=== SUPPLIED MATERIAL ===
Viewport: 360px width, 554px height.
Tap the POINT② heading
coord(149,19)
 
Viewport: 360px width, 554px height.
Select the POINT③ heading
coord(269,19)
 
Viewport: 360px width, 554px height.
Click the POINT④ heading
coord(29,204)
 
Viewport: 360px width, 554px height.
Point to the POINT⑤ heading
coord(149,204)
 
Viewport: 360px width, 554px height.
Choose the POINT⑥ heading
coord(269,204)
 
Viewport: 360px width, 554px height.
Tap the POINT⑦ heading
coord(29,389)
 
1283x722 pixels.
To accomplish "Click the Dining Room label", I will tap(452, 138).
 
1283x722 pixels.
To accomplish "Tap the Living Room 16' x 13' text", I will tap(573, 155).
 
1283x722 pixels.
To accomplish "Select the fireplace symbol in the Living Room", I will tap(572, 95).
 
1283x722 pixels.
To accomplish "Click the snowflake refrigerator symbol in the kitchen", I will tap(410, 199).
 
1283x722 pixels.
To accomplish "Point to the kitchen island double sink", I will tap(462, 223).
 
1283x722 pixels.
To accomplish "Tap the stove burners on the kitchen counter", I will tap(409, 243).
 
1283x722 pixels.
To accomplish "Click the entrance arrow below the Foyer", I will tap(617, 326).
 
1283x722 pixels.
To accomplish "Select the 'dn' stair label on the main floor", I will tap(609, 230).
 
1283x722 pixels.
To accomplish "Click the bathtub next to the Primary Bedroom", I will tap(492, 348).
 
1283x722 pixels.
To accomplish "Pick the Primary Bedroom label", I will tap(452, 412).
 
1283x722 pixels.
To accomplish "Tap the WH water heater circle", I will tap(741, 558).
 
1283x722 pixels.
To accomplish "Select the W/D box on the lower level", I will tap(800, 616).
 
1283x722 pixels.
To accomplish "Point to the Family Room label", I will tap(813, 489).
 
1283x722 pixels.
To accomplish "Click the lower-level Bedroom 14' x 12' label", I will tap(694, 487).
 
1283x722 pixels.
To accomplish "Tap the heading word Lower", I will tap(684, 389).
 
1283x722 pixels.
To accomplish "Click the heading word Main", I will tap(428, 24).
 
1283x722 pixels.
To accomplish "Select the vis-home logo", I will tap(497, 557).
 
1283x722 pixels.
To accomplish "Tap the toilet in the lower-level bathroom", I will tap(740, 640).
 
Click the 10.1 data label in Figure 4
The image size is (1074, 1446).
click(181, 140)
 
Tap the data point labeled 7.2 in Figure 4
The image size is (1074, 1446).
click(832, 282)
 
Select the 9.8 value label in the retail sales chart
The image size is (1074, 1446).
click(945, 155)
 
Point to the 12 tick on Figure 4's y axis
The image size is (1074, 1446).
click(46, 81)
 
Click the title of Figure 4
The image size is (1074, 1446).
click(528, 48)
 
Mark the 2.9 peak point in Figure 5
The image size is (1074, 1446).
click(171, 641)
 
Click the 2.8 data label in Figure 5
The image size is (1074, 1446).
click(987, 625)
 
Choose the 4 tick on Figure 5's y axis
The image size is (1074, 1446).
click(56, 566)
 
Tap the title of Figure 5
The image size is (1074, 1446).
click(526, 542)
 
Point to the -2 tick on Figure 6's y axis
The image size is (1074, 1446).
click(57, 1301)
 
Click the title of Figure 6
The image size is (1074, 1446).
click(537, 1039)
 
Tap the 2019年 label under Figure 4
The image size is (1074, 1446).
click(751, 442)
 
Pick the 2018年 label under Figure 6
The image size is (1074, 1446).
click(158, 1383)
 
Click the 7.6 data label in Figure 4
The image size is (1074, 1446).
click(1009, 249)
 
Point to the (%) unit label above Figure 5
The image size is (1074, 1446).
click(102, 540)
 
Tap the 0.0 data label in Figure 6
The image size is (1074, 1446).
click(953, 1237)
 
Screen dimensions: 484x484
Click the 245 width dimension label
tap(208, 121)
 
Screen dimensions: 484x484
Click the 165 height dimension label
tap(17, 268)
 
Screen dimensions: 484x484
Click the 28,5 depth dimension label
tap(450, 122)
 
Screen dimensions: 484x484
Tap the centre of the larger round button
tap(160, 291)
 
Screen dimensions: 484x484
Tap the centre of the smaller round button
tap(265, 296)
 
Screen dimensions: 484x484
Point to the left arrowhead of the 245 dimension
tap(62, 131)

=== WORK TO COMPLETE ===
Reprint all of the entries above verbatim, keeping every line and character unchanged.

=== TASK SOLUTION ===
Viewport: 360px width, 554px height.
Tap the POINT② heading
coord(149,19)
 
Viewport: 360px width, 554px height.
Select the POINT③ heading
coord(269,19)
 
Viewport: 360px width, 554px height.
Click the POINT④ heading
coord(29,204)
 
Viewport: 360px width, 554px height.
Point to the POINT⑤ heading
coord(149,204)
 
Viewport: 360px width, 554px height.
Choose the POINT⑥ heading
coord(269,204)
 
Viewport: 360px width, 554px height.
Tap the POINT⑦ heading
coord(29,389)
 
1283x722 pixels.
To accomplish "Click the Dining Room label", I will tap(452, 138).
 
1283x722 pixels.
To accomplish "Tap the Living Room 16' x 13' text", I will tap(573, 155).
 
1283x722 pixels.
To accomplish "Select the fireplace symbol in the Living Room", I will tap(572, 95).
 
1283x722 pixels.
To accomplish "Click the snowflake refrigerator symbol in the kitchen", I will tap(410, 199).
 
1283x722 pixels.
To accomplish "Point to the kitchen island double sink", I will tap(462, 223).
 
1283x722 pixels.
To accomplish "Tap the stove burners on the kitchen counter", I will tap(409, 243).
 
1283x722 pixels.
To accomplish "Click the entrance arrow below the Foyer", I will tap(617, 326).
 
1283x722 pixels.
To accomplish "Select the 'dn' stair label on the main floor", I will tap(609, 230).
 
1283x722 pixels.
To accomplish "Click the bathtub next to the Primary Bedroom", I will tap(492, 348).
 
1283x722 pixels.
To accomplish "Pick the Primary Bedroom label", I will tap(452, 412).
 
1283x722 pixels.
To accomplish "Tap the WH water heater circle", I will tap(741, 558).
 
1283x722 pixels.
To accomplish "Select the W/D box on the lower level", I will tap(800, 616).
 
1283x722 pixels.
To accomplish "Point to the Family Room label", I will tap(813, 489).
 
1283x722 pixels.
To accomplish "Click the lower-level Bedroom 14' x 12' label", I will tap(694, 487).
 
1283x722 pixels.
To accomplish "Tap the heading word Lower", I will tap(684, 389).
 
1283x722 pixels.
To accomplish "Click the heading word Main", I will tap(428, 24).
 
1283x722 pixels.
To accomplish "Select the vis-home logo", I will tap(497, 557).
 
1283x722 pixels.
To accomplish "Tap the toilet in the lower-level bathroom", I will tap(740, 640).
 
Click the 10.1 data label in Figure 4
The image size is (1074, 1446).
click(181, 140)
 
Tap the data point labeled 7.2 in Figure 4
The image size is (1074, 1446).
click(832, 282)
 
Select the 9.8 value label in the retail sales chart
The image size is (1074, 1446).
click(945, 155)
 
Point to the 12 tick on Figure 4's y axis
The image size is (1074, 1446).
click(46, 81)
 
Click the title of Figure 4
The image size is (1074, 1446).
click(528, 48)
 
Mark the 2.9 peak point in Figure 5
The image size is (1074, 1446).
click(171, 641)
 
Click the 2.8 data label in Figure 5
The image size is (1074, 1446).
click(987, 625)
 
Choose the 4 tick on Figure 5's y axis
The image size is (1074, 1446).
click(56, 566)
 
Tap the title of Figure 5
The image size is (1074, 1446).
click(526, 542)
 
Point to the -2 tick on Figure 6's y axis
The image size is (1074, 1446).
click(57, 1301)
 
Click the title of Figure 6
The image size is (1074, 1446).
click(537, 1039)
 
Tap the 2019年 label under Figure 4
The image size is (1074, 1446).
click(751, 442)
 
Pick the 2018年 label under Figure 6
The image size is (1074, 1446).
click(158, 1383)
 
Click the 7.6 data label in Figure 4
The image size is (1074, 1446).
click(1009, 249)
 
Point to the (%) unit label above Figure 5
The image size is (1074, 1446).
click(102, 540)
 
Tap the 0.0 data label in Figure 6
The image size is (1074, 1446).
click(953, 1237)
 
Screen dimensions: 484x484
Click the 245 width dimension label
tap(208, 121)
 
Screen dimensions: 484x484
Click the 165 height dimension label
tap(17, 268)
 
Screen dimensions: 484x484
Click the 28,5 depth dimension label
tap(450, 122)
 
Screen dimensions: 484x484
Tap the centre of the larger round button
tap(160, 291)
 
Screen dimensions: 484x484
Tap the centre of the smaller round button
tap(265, 296)
 
Screen dimensions: 484x484
Point to the left arrowhead of the 245 dimension
tap(62, 131)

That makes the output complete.